By eliminating this non-specific activity, that is, non-HIV induction of signal, from an HIV expression vector, a wider use of this convenient and efficient tool would be possible. In addition to Tat, HIV transcriptional activity is also affected by an early gene product, Rev. Rev binds to a 3' loop structure, the Rev response element (RRE), present in unspliced and singly-spliced HIV transcripts, to permit nuclear export and translation of these mRNAs [15–17]. This viral specific activity exploits an essential cellular process. The removal of non-coding regions of transcripts (introns) prior to translation is critical to all cells. Introns are operationally defined by the presence of strong splicing sites, and HIV exploits this cellular activity by including multiple splice sites with varying activity [18, 19] to generate multiple coding regions within the same stretch of HIV RNA. The existence of these sites results in the generation of fully spliced transcripts in the early phase of HIV infection [20, 21]. Once Rev is expressed, RRE-containing HIV transcripts can be delivered to the cytosolic translational machinery.

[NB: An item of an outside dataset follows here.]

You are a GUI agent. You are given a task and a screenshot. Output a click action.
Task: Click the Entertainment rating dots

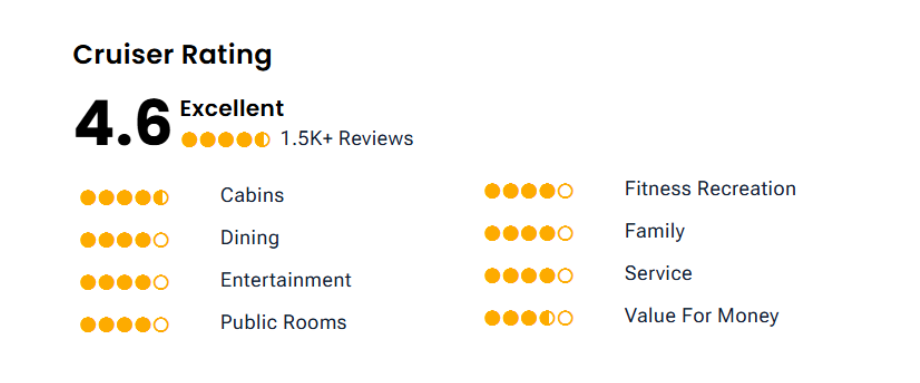pos(124,282)
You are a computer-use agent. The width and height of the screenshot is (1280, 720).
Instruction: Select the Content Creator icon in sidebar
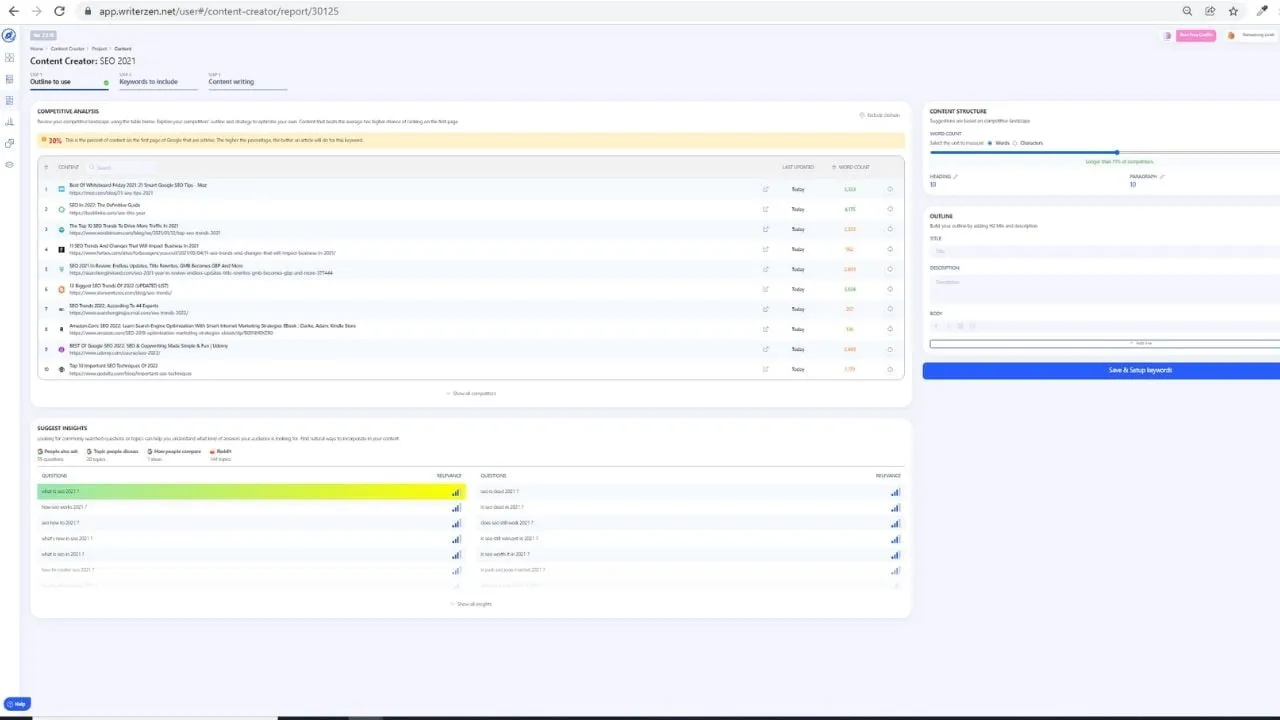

It is of interest that in HIV infection protein expression from singly or non-spliced HIV transcripts appears absolutely dependent on Rev expression [15, 22, 23]. This dependency is lost with seemingly minor modifications to HIV DNAs [24, 25], and the earliest reported RRE-containing expression constructs [26, 27] can display varied Rev-independent expression. These were designed to elucidate Rev function, and the focus was not to eliminate background signal. In this report, by inclusion of multiple components of the HIV genome, we have constructed a lentiviral expression vector that displays a full dependency on the presence of HIV. As it is silent in HIV-negative cells, it differs dramatically from LTR-based systems.

Results

To test the potential of Rev from HIV infection to control reporter gene expression in an HIV-dependent fashion, we constructed an HIV-like vector as shown in Fig. 1. Overall, we incorporated four separate segments of the HIV genome into the expression vector; however, no HIV gene is expressed from this construct. The 5' end of the vector consists of the HIV 5' LTR, the splice donor 1 site, D1, and a portion of the gag open reading frame that includes the packaging signal. The second HIV segment is from the tat1/rev1 exon that includes splice acceptor site 5, A5, and splice donor site 4, D4. The third segment of HIV DNA is from the env exon and encompasses the RRE, and the splice acceptor site 7, A7. The last segment includes the entire 3' LTR along with a small portion of the nef reading frame 5' to the LTR. In infectious HIV, the joining of splice donor 1 with splice acceptor site 5 (removal of D1/A5 intron) is utilized in transcripts for both Envelope and Nef proteins. In HIV NL4-3 infection of PBMC, the single spliced D1/A5 transcript represents 80% of all Env message [19]. Nef transcript requires a second splicing event, and the most common is removal of the segment between D4 and A7 [19]. The vector has the capacity to express two genes. A multiple-cloning site (MCS) for one of the expressed genes is immediately down-stream of the A5/D4 HIV splice sites; however, this cloning site has not been utilized in this report. This is followed by an internal ribosome entry site (IRES), which is upstream to the reporter gene used in this report, green fluorescent protein or GFP. The reporter gene is adjoined to the RRE-containing env exon segment. Together these segments compose the transfer vector. The full-length transcript generated from the construct possesses efficient HIV splice sites that mediate the removal of the reporter open reading frame (see Fig. 1). The reporter gene is only expressed from the RRE-containing unspliced or singly spliced transcripts, and thus requires the presence of Rev, a process that mimics HIV late gene expression. Co-transfection of this plasmid with an Env-coding plasmid and a packaging construct results in production of an infectious non-replicative lentiviral vector [28] capable of transferring the Rev-dependent reporter system into cells.

Figure 1
figure 1

Rev-dependent reporter construct. A. Comparison of the HIV-1 genome and the Rev-dependent vector. The vector contains both LTRs along with the 5' end of the gag gene, splice donors and acceptors, and a portion of the env that includes the Rev response element. No intact HIV genes are present. As used in this report, the lentiviral vector contains an open reading frame encoding green fluorescent protein (GFP). B. In the absence of HIV infection the reporter provirus undergoes basal transcription generating a single message that is rapidly spliced, and results in the removal of the GFP reading frame. In the presence of HIV Rev, singly and non-spliced transcript are delivered to the cytosol, and the reporter gene is expressed.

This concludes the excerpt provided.